Ao fim da primeira semana, uma rebelião foi controlada com espancamentos e a privação do sono dos rebelados. O líder do motim foi posto em solitária enquanto os liderados com melhor comportamento foram premiados com condições privilegiadas de aprisionamento. Em pouco tempo a lealdade interna do grupo foi quebrada e o líder isolado e hostilizado pelos demais.

O conformismo não se restringiu aos encarcerados senão que também a seus parentes que, diante dos cuidados de aparência dirigidos aos presos apenas dois dias antes da visitação, consideraram a transformação por que passavam algo natural quando não desejável. Crises convulsivas de choro e tentativas de suicídio puseram fim ao experimento.

O que se viu em Stanford foi que o grupo dominante agiu de maneira crescentemente insidiosa visando a quebrar da dignidade pessoal dos condenados, ao ponto de passarem a ter desprezo pelo direito dos mesmos à vida. Humilhações e violações daquilo que poderia ser considerado direitos humanos, foram a regra e o risco de morte tomou proporções verdadeiramente assustadoras para os psicólogos. As sequelas sobre os voluntários prisioneiros perseveraram ao longo de 5 anos transcorridos os experimentos.

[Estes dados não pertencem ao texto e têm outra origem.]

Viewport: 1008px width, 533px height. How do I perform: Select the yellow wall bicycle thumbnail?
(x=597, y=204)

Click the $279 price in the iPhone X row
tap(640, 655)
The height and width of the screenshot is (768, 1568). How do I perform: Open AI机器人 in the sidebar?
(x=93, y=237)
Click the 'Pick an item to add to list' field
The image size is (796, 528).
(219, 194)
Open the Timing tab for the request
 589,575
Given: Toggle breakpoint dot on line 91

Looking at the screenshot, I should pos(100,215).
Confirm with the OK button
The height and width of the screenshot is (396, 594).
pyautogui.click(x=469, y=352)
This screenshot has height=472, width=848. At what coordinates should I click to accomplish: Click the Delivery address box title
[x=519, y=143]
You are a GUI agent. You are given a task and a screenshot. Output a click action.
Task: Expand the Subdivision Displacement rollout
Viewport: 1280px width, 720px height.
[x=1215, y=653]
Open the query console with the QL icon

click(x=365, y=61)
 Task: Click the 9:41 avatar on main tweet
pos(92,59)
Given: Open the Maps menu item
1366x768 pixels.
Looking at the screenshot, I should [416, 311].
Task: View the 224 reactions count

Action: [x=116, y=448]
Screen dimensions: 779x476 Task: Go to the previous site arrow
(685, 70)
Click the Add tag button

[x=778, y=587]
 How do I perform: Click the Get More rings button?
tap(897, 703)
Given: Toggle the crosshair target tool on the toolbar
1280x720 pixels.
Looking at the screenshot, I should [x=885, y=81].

Um pouco mais distante das celas de uma prisão, se o conformismo de que padecem os homens livres em mercado é para rir ou para chorar, só os desdobramentos futuros dessa nossa condição de consumidores irresolutos o fará demonstrar. Daí talvez o por que de tantos risos histriônicos nos programas cômicos de “stand-up comedy”, que divertem expondo  a própria anomia moral dos espectadores. E o choro incontido em quartos escuros e consultórios, que a maioria tem vergonha de publicamente revelar.